[Page excerpt — start]
Since the release of ChatGPT a little more than six months ago, students have quickly figured out how to get the free AI chatbot to do their homework for them. That has sparked a burst of activity by teachers at schools and colleges to change their assignments to make them harder to game with this new tech — and hopefully more human in the process.
But pulling off these “assignment makeovers,” as some instructors are calling them, turns out to be challenging, and what works differs significantly depending on the subject matter and type of assignment.
EdSurge talked with professors in a variety of disciplines to dig into what they’re trying as they teach summer classes or prepare for the fall. The race to outsmart artificial intelligence is on as educators try to prevent the coming semester from devolving into, as one professor put it, a “homework apocalypse.”
A large number of K-12 teachers and college professors have decided to simply ban the use of ChatGPT and other new AI chatbots when completing assignments. Some of those instructors are using tools that attempt to detect text written by bots, such as GPTZero and a new tool by Turnitin. But even the makers of those detection tools admit they don’t always work, and they can even falsely accuse human-written assignments as being generated by AI. And some schools have attempted to block AI chatbots from their school networks and devices, but experts say that doing so is essentially impossible, since students can easily access the tech from their smartphones, or through the many services that have integrated AI but that aren’t on lists of banned tools.
[Page excerpt — finish]
[Provided data — start]
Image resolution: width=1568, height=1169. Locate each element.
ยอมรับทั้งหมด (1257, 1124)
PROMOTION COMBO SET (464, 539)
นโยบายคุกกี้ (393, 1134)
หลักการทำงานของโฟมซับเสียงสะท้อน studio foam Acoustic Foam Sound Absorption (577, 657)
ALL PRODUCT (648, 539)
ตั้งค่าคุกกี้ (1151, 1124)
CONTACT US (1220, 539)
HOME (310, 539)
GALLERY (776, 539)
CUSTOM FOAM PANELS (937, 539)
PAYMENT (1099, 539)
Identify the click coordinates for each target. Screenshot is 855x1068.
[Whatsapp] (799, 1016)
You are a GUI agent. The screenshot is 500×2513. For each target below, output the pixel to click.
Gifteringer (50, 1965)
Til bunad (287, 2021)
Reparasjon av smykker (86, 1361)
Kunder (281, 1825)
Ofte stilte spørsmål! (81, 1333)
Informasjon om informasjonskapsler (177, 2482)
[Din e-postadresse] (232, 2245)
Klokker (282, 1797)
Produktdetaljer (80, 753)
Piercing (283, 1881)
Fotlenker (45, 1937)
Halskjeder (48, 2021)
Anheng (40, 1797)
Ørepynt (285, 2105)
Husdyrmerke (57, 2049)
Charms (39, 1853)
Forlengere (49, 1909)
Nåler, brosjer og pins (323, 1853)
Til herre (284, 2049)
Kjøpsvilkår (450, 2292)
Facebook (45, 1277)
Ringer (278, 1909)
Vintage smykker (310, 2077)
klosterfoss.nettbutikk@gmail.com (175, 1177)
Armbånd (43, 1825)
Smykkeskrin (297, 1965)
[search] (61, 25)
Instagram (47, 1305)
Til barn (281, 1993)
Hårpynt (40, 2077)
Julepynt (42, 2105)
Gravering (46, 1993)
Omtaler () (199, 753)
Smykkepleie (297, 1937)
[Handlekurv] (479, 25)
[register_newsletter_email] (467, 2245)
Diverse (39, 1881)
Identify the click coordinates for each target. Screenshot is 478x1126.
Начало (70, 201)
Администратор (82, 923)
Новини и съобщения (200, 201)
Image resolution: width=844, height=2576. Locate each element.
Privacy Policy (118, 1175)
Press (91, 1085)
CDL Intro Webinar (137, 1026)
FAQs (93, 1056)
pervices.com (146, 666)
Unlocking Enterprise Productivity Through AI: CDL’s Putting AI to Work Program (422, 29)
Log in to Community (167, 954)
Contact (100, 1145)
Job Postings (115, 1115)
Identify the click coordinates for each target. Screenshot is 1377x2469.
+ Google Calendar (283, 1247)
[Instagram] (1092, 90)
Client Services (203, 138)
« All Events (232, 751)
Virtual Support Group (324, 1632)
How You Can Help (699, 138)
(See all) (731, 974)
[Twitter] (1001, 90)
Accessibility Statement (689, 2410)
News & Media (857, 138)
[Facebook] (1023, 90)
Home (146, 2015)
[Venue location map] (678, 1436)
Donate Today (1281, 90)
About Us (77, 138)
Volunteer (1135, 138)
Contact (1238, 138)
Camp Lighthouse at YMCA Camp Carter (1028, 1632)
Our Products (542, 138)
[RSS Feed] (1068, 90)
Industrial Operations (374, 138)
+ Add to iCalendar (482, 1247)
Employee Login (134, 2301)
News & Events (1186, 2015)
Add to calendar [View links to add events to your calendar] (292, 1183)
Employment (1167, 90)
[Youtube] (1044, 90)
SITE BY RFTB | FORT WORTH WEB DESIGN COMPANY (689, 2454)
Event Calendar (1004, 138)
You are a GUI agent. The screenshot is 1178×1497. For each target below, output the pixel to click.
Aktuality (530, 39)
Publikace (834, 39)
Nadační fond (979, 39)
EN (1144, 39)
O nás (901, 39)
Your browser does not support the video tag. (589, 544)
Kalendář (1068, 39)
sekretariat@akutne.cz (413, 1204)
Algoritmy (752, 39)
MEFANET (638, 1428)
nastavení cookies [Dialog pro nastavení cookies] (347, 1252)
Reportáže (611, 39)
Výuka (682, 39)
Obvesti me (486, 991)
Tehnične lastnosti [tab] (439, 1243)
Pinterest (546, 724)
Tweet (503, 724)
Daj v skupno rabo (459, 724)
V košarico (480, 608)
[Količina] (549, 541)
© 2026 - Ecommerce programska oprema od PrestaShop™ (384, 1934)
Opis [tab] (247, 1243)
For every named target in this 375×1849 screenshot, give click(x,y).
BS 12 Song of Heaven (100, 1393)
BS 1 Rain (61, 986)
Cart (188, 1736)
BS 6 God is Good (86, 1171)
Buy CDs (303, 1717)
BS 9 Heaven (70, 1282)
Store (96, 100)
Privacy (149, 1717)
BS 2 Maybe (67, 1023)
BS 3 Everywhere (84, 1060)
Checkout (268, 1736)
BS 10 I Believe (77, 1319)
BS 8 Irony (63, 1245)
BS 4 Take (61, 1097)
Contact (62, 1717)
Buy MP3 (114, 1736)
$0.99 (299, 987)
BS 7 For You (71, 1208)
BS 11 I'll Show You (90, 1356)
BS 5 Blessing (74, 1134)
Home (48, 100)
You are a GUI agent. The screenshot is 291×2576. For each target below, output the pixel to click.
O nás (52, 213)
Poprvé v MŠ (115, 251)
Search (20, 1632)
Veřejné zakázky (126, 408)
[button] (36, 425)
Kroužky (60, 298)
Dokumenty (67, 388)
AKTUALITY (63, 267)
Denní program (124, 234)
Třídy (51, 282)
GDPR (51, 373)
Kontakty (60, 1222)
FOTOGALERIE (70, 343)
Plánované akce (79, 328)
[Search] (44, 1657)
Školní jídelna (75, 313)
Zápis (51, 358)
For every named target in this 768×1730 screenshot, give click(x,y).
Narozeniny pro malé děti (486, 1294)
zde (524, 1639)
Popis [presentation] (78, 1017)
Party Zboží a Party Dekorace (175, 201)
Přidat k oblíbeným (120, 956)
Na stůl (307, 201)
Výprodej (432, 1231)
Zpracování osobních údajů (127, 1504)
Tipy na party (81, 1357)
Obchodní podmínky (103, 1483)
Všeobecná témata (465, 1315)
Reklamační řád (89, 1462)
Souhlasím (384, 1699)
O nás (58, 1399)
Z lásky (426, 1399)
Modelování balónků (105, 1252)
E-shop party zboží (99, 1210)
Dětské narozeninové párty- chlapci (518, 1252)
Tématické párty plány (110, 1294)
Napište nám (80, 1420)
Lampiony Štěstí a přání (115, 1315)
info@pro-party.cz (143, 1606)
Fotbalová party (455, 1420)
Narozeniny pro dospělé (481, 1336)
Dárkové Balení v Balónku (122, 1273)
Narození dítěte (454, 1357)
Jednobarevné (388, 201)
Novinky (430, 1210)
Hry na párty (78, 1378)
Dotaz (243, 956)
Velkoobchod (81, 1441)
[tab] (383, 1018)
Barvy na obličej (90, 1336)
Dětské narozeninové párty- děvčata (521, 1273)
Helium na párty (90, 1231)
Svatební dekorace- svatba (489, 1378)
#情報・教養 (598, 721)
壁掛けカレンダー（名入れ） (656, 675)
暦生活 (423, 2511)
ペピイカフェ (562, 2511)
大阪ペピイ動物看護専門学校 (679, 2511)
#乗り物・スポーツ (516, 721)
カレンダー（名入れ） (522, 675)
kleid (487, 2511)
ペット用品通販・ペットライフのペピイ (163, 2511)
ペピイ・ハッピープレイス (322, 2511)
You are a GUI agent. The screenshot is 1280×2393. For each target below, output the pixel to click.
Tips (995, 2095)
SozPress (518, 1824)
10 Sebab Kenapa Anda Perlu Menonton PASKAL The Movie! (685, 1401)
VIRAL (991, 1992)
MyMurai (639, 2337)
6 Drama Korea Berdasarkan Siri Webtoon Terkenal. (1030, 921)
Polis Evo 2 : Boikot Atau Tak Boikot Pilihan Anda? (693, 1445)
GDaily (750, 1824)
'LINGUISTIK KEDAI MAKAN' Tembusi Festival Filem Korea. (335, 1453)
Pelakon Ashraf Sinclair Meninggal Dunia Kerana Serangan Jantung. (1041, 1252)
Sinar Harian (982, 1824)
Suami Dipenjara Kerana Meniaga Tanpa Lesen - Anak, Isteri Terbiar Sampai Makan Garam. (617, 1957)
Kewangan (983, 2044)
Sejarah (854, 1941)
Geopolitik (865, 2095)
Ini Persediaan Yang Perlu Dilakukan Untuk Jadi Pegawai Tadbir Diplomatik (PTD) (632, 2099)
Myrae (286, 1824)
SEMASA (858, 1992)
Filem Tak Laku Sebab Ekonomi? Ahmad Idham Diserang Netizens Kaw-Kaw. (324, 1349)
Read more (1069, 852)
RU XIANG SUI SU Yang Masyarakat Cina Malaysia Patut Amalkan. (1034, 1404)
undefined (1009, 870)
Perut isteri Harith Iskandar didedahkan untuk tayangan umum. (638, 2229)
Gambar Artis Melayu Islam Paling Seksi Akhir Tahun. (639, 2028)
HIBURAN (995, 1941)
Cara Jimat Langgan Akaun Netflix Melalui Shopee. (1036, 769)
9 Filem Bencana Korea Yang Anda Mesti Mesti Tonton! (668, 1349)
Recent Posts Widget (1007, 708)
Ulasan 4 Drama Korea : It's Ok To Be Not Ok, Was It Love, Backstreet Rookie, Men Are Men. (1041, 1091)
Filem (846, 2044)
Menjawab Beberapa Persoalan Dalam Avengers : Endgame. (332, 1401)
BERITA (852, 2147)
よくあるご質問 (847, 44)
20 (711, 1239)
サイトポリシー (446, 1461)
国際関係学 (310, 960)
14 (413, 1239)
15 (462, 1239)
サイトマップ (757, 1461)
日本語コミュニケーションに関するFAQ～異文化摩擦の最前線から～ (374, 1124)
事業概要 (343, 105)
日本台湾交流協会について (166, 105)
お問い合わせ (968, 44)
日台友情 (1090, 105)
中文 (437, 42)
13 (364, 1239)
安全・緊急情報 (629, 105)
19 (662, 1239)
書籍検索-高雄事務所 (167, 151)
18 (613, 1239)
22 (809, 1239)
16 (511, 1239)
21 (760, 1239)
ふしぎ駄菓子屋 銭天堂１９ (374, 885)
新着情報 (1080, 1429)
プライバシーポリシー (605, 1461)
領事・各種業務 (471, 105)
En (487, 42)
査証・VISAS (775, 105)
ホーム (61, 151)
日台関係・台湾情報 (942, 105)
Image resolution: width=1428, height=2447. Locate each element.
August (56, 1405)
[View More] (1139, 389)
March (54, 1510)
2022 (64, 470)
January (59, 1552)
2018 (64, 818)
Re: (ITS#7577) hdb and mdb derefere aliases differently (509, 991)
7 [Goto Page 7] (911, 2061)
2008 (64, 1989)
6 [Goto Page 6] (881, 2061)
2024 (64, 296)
[Provided data — finish]
- **What is expected**:
Continue the article on how teachers are reworking assignments in response to ChatGPT, beginning right after its last paragraph.

- **Written answer**:
But plenty of educators are game to try working with AI rather than simply wish it didn’t exist. A recent survey of 1,000 K-12 teachers found that 61 percent predicted that ChatGPT will have “legitimate educational uses that we cannot ignore.”
Adding Authenticity
Some teaching experts see AI as a spark to motivate instructors to make assignments more interesting and more “authentic,” as Bonni Stachowiak, dean of teaching and learning at Vanguard University of Southern California, argued on a recent EdSurge Podcast.